I wasn’t sure exactly what we meant, but I knew it was true. Whether it was the habit we’d formed of only reading it together — Zac seldom read alone — or the awareness that the work itself was not as enjoyable as the conversations it spurred when we read in each other’s company, or the mere fact that I did not have the knowledge base to make sense of it on my own — we knew that this slim book was a shared thing, an object whose importance issued only from the meaning we shaped from it together.
A few days later, I sat on my friend Joelle’s carpeted floor in a house in Chicago’s northern suburbs, eyes skittering across her bookshelf. It’d been a couple of years since we’d last seen one another, and perhaps her library changed as her personality did. I recognized some titles and felt like I was seeing others anew. Her Jojo Moyes reminded me of one of my fifth grade classmates, a precocious girl who always had Me Before You squarely at the corner of her desk. I said that I had meant to read Anne Frank’s diary; Joelle said she stopped reading when Frank wrote about her crush, too young at that age to understand attraction to boys. Then she mentioned a collection of magical realist short stories she’d loved when she was younger.

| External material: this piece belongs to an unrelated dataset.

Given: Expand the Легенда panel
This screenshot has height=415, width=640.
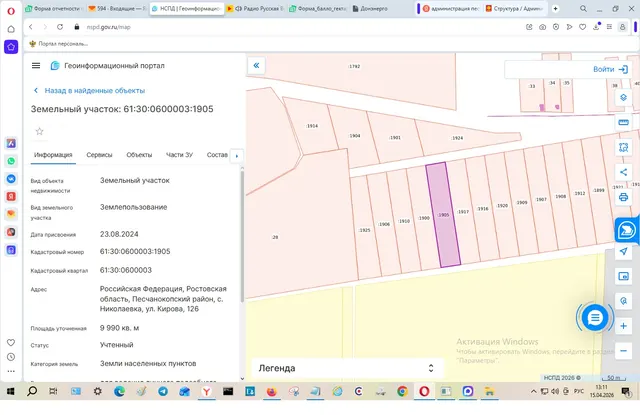Looking at the screenshot, I should click(x=347, y=368).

“I’m not sure if it’s actually as good as I thought it was back then.”
“What was it called?”
“I don’t remember. Let me look.” She rose from her bed and came to the shelf. Seconds later, she put her pointer finger on the top of its spine and tipped it toward her at an angle — that precious maneuver — and handed me the book. “Do you want to read it to me? You really don’t have to.”

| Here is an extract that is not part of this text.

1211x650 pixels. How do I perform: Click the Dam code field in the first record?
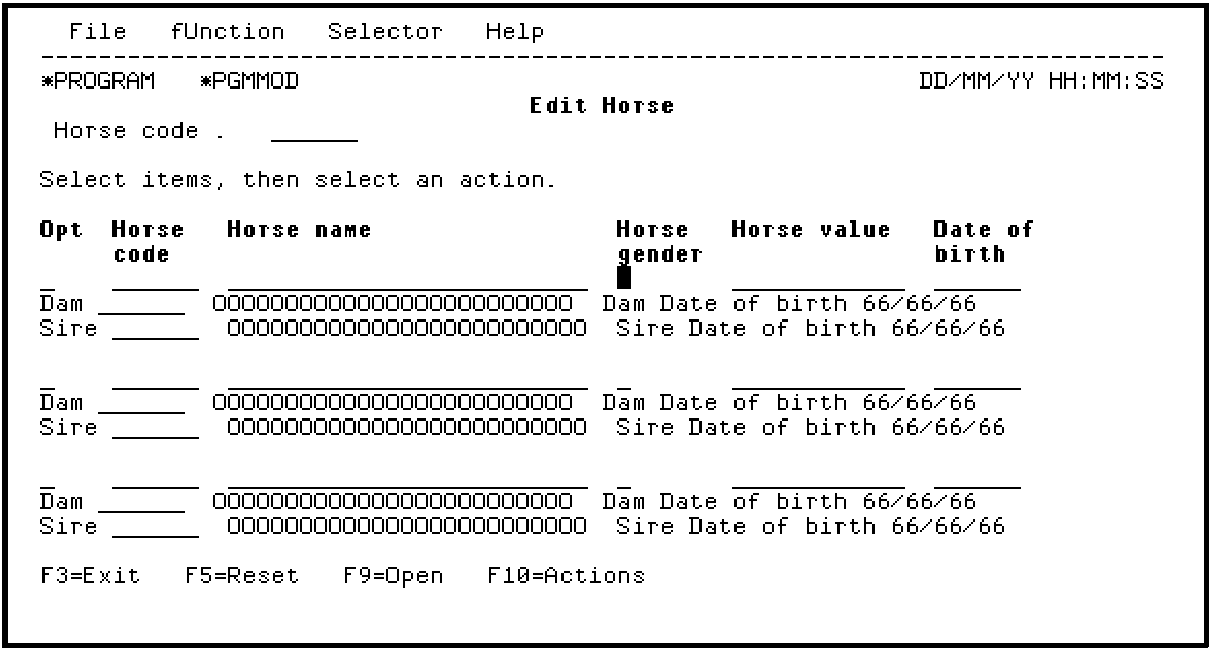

“No, no,” I said. “It’s all right.”
I started at the beginning, a story about a girl who refused to open a birthday present from her parents. It’s perfect as it is, she said.
As I read, I imagined the worlds swirling in my dear friend’s mind. Did she feel the papery scratch of the book open on her lap under her school desk as she cast furtive glances downward, tuning out the teacher’s droning lecture? Did she feel the rumble in her seat as the school bus crashed over potholes at the end of the day, scattering her vision and making her lose her place? Did she picture this moment, I leaning on my elbow with my legs crossed and stretched long, my voice sometimes stumbling, compelling me to repeat a couple of words — she sitting cross-legged on her bed with her chin resting in her hand? Did she see this moment laid upon the palimpsest of this book, its marks invisible but its psychic weight felt every time she lifted it from its place on the shelf?
Echoes of past voices ran like a current under the words I now read to Joelle. Zac’s uncertain tenor feeling its way around “The Ancient Mariner” some nights as we fell asleep. A second grade teacher dramatizing a picture book. My own voice barely reaching the walls of an empty apartment, darkened by my mother’s shadow and somehow smothered by the silence. Reading was the solace of nights and days, my eyes bloodshot and burning, closing with the weight of sleep and opening against it again and again. All these incantations I recited to myself in the clamor of the lunchroom and the hush of my bedroom after bedtime, when my aunt’s footsteps — shuffling along the carpet and creaking on the floor — could extinguish my lamplight as if it were fragile as a flame.